Recently I had the need to drive to a place I don’t often go in Christchurch. As I did so, I was amazed by the amount of development that has gone on. We’re well over a decade past the Christchurch quakes and yet there are still new houses and renovations happening at pace. It’s a boon for tradespeople and it’s changing the face of the city.
Seeing all of this construction got me thinking about a conversation I had with a young mate of mine. F is an old friend of my son. They went to school together, but young F wasn’t big on the traditional learning thing. Indeed, he pretty much gave up on school before it was even legally okay to do so. Like many young lads, book learning wasn’t his thing and the school didn’t offer much for him.
After spending time working as a butcher, he joined his father, a craftsman builder, to learn the trade. These guys aren’t your average builders. It’s not a case of standing up pre-nailed frames or glorified Lego construction with these guys. This is a team that does serious quality work. Indeed, over the lockdown, my young mate decided to build a new set of windows for a property he was renovating. He did so completely by hand using his grandfather’s hand tools, with techniques that are almost never seen today.
Remembering those hand-crafted windows, and passing by dozens and dozens of building projects, all utilising the same soulless aluminium joinery, made me consider what we’ve foregone in the pursuit of efficiency. You see, in this day and age, we are driven to be as efficient as possible. Every enterprise is looked at under the microscope of time and motion. It’s as if Adam Smith had been reincarnated a few hundred years later and has moved on from pin factories to building sites. Where a machine can perform a function we rapidly rip out a skilled craftsperson and replace them.
No longer does a tradesperson complete an entire project (well, not many tradespeople, anyway). Nowadays it’s all about specialisation – there’s the concrete crew who pour the foundations, the huge pre-nail frame and truss factories that make stuff to plan, never seeing the end result.

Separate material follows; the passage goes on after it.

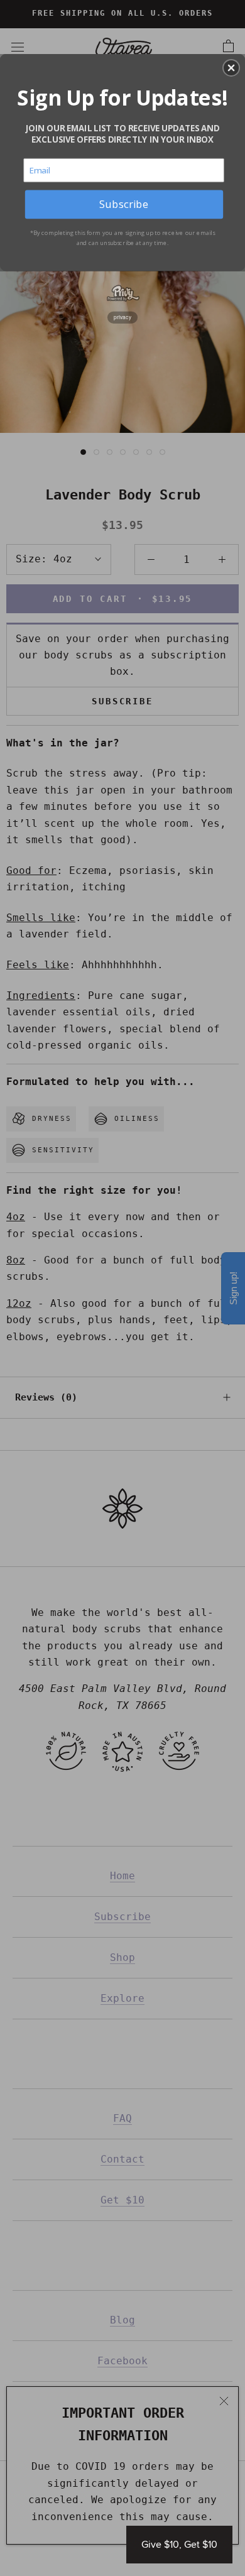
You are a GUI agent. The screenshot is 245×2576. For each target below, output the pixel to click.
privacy (122, 317)
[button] (231, 67)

There are the specialist roofers, the joiners, the cabinet makers, the tilers… You get the drift. All of these trades in isolation, and none seeing, let alone being involved with, the entire project.
Of course, the way we drive efficiency in this modern age is through automation. Computer Numeric Controlled cutters, GPS-driven diggers and the like. How many builders can still build frames or trusses let alone set up a foundation without the aid of advanced machines? But here’s the thing: Machines break down. The power goes off. Blades get chipped and blunt. For a myriad of reasons, sometimes we need those time-honoured skills in order to make things happen.
At the risk of returning to my perennial favourite topics, it’s a theme that is the same in my world, the apparel sector. In our business, Cactus Outdoor we have recently purchased a quarter of a million dollar computer-controlled cutting machine. This machine is incredible, fast, safe and efficient. It really is a thing of beauty to watch. This piece of engineering prowess can run 24 hours a day with very little manual intervention.
However, at the same time, as we have invested in this machine, we still deeply appreciate our amazing cutting team. One member of this team has been working in the industry his entire working life. He’s a craftsman tailor, who learned the trade at Lane Walker Rudkin, the famed Christchurch apparel manufacturing company. He’s passing on his knowledge to a young woman who herself is learning both traditional and modern approaches.
Now I’m not saying we should give up on modernisation and go back to those time-honoured techniques en masse. But unless we protect those skills, and impart that knowledge to a new generation of makers, we’ll all lose out. In addition, the houses we live in and the clothes we wear will become simple commodities lacking charm and character. And that would be a sad thing.